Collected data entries
---+---

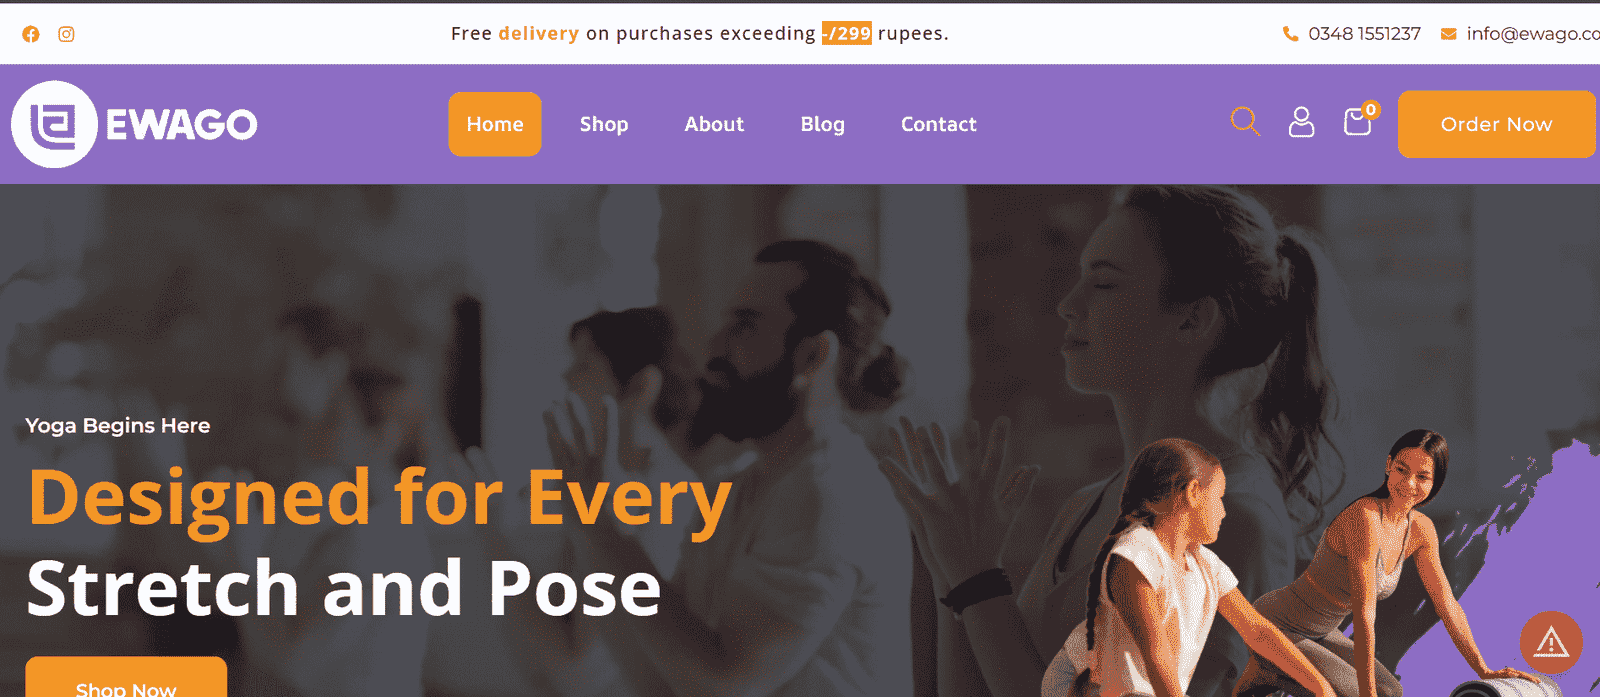Click the Shop Now hero button
Screen dimensions: 1600x697
click(x=126, y=680)
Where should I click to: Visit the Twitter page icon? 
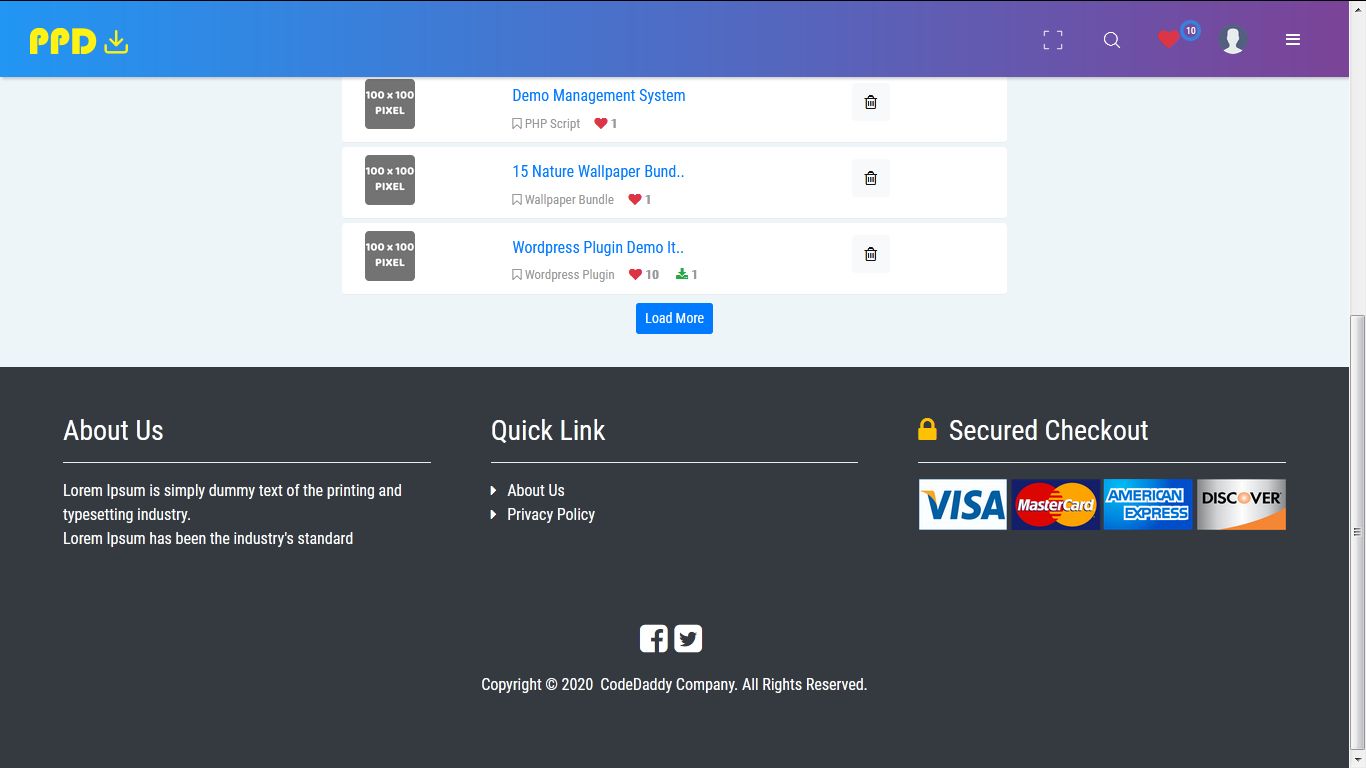click(x=688, y=638)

---+---

Leaving all pictures aside, print exactly the lines from the one that contains "Where should I" through the last line of the data above, inclusive.

## Solution
Where should I click to: Visit the Twitter page icon? 
click(x=688, y=638)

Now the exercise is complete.